Mi trovo in difficoltà, invece, quando devo mettere insieme questo con quanto dice commentando «beati i miti». Papa Francesco scrive: «La mitezza è un’altra espressione della povertà interiore, di chi ripone la propria fiducia solamente in Dio. Di fatto nella Bibbia si usa spesso la medesima parola anawim per riferirsi ai poveri e ai miti. Qualcuno potrebbe obiettare: “Se sono troppo mite, penseranno che sono uno sciocco, che sono stupido o debole”. Forse sarà così, ma lasciamo che gli altri lo pensino. È meglio essere sempre miti, e si realizzeranno le nostre più grandi aspirazioni» (GE, 74).
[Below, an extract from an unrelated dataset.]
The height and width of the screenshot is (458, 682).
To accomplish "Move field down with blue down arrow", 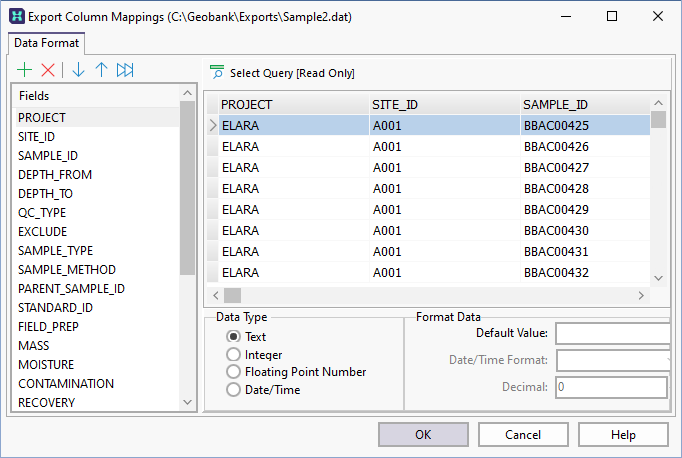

Se guardiamo intorno al nostro mondo, alla nostra cultura e ad alcuni aspetti della Chiesa, vediamo molte cose che rappresentano una sfida, per cui protestare. E non per degli interessi particolari e di parte, quanto proprio per motivi di giustizia nei confronti dei più deboli. Come avvocati, come insegnanti che preparano futuri avvocati, non trattiamo generalmente questioni legate direttamente ai nostri interessi personali, ma a quelli di altre persone. E una cosa è essere “miti” nei confronti dei propri interessi, completamente un’altra faccenda è chiedere a un’altra persona, che in quel momento si rappresenta, di assumere un tale atteggiamento di mitezza.
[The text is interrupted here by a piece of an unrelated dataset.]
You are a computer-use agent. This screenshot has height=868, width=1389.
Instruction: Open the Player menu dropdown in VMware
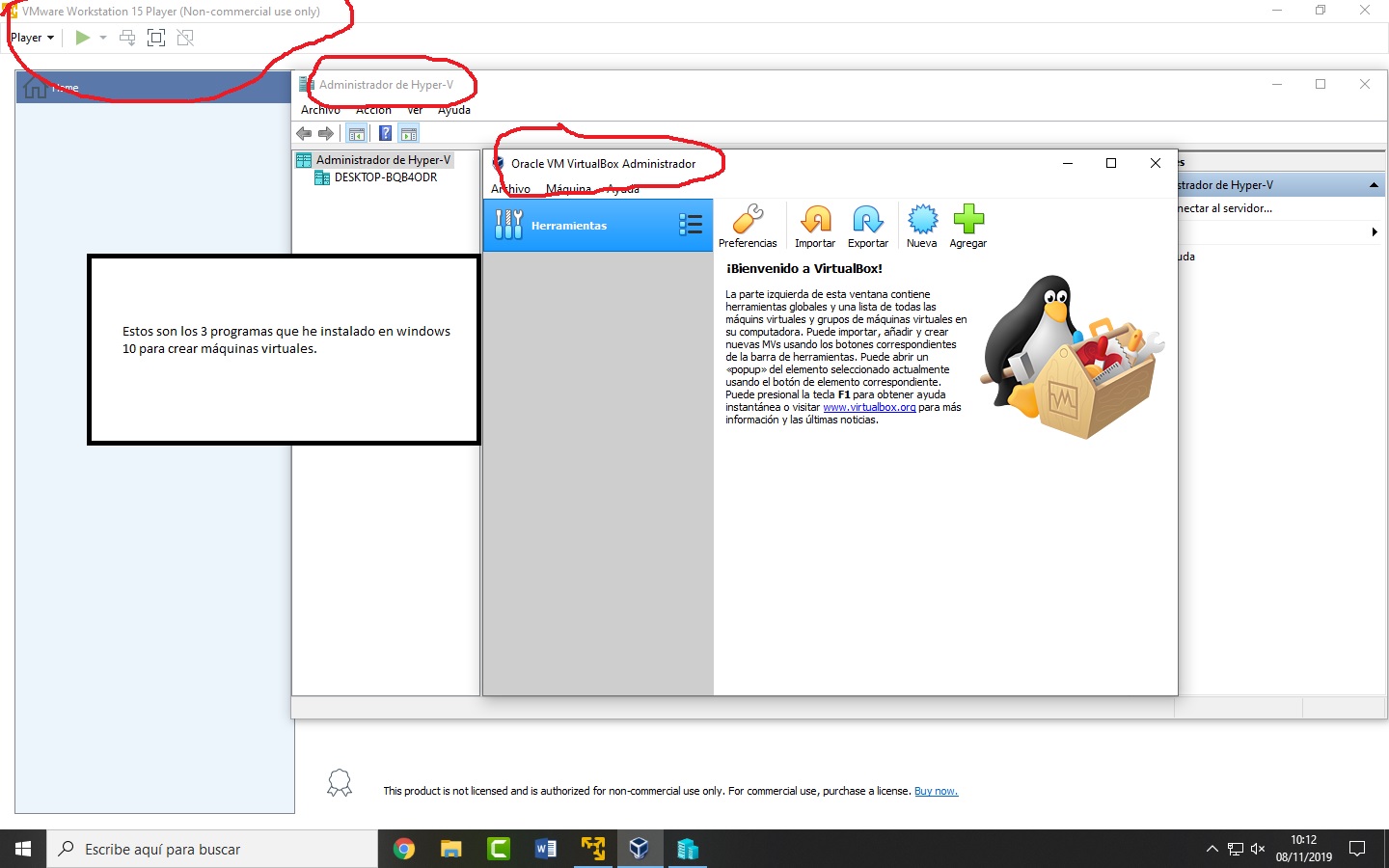point(29,37)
Inoltre, se consideriamo le attuali tensioni politiche o ecclesiali, ci possiamo chiedere: «Fino a che punto la richiesta di mitezza ha impedito che pratiche viziose causassero continui danni e serie ingiustizie?». Basta prendere qualsiasi questione culturale o ecclesiale: i dibattiti nelle università e nelle scuole; il modo di affrontare le accuse di abusi sessuali; la questione dell’immigrazione e lo statuto dei migranti senza documenti; siamo come paralizzati dall’impossibilità di risolvere polarità che coinvolgono serie ingiustizie.